During metalworking and equipment fabrication, various heat treatment techniques can be used to alter the physical and mechanical properties of materials. Oftentimes, these techniques are used in combination to achieve desired metal characteristics.
In this short blog, we discuss four of the most common heat treatment methods during equipment fabrication and material processing:
Hardening – As its name indicates, hardening is performed to improve the hardness of a metal, resulting in a tougher and more durable product. The metal is heated above its critical transformation temperature and then it is cooled quickly via quenching. Hardening is often followed by tempering of the metal to alleviate internal stresses. In case hardening of steels, carbon is introduced to harden the outer layer of material, leaving a soft and ductile core, which improves wear resistance.
Annealing – During annealing, metals are heated to a specified temperature and held there for a prolonged period of time. They then undergo cooling, which can be fast or slow, depending on the type of material and desired characteristics. This process refines the grain structure of the material, making it easier to work with.

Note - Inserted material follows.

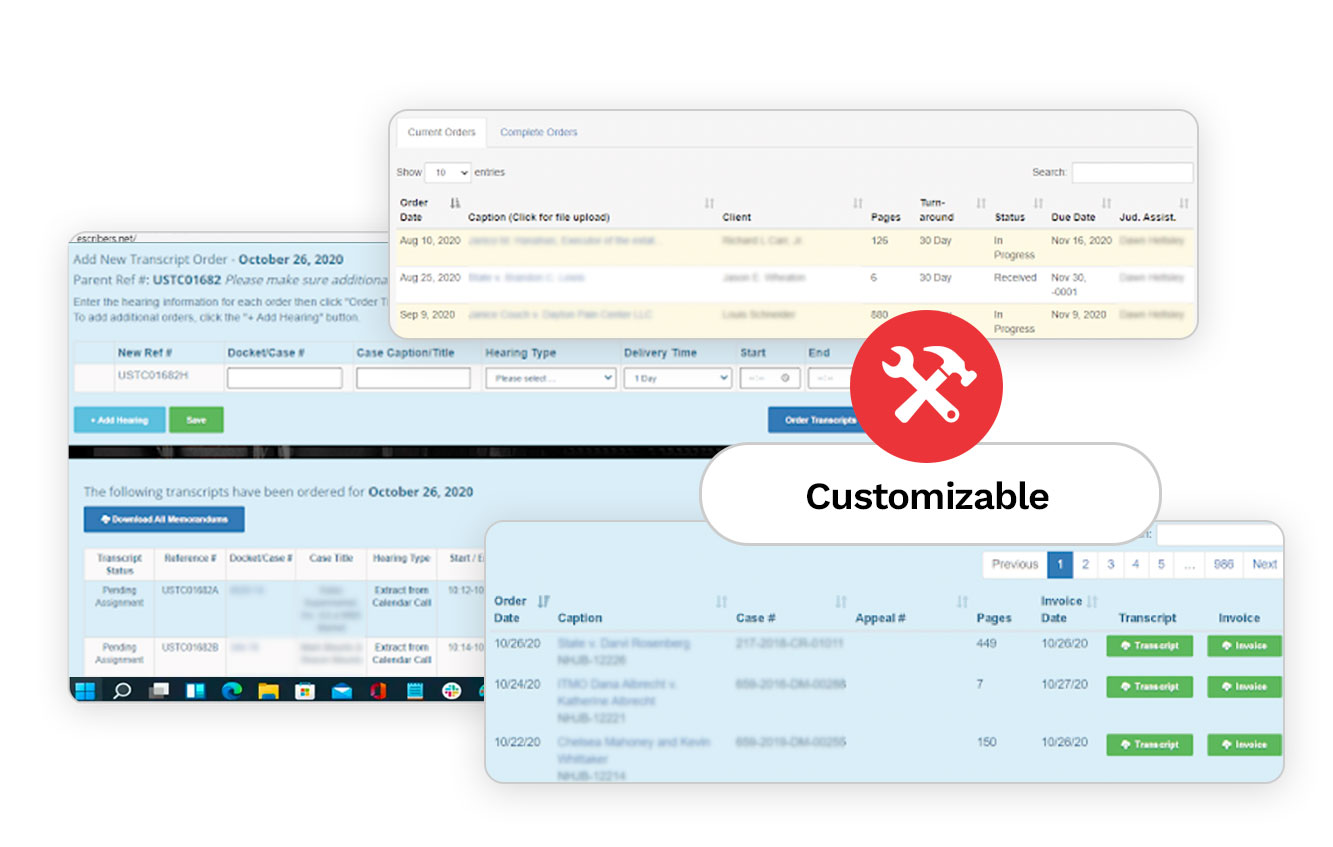Click inside the Docket/Case # input field
The width and height of the screenshot is (1333, 847).
pos(287,377)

With metals that cannot undergo heat treatment, annealing helps to reduce the hardness caused by cold working.
Quenching – Quenching involves cooling a metal at a rapid rate. Its impact on metal properties varies from alloy to alloy. Ferrous alloys, for instance, will harden when quenched, whereas non-ferrous alloys will tend to become softer. Cooling can be conducted using a gas such as air or nitrogen. Most often, however, liquids like water or oil are used. Due to the rapid rate of cooling, quenching builds up stresses in the material which must be relieved by tempering.
Tempering – As mentioned previously, tempering is a procedure that alleviates the stresses built up in the material during other heat treatment processes. Metals are reheated at a low temperature to attain a desired combination of strength, hardness and durability. Tempering time and temperature are controlled to produce the desired material properties. Steels are always tempered after quenching in order to relieve stresses and reduce the brittleness from hardening.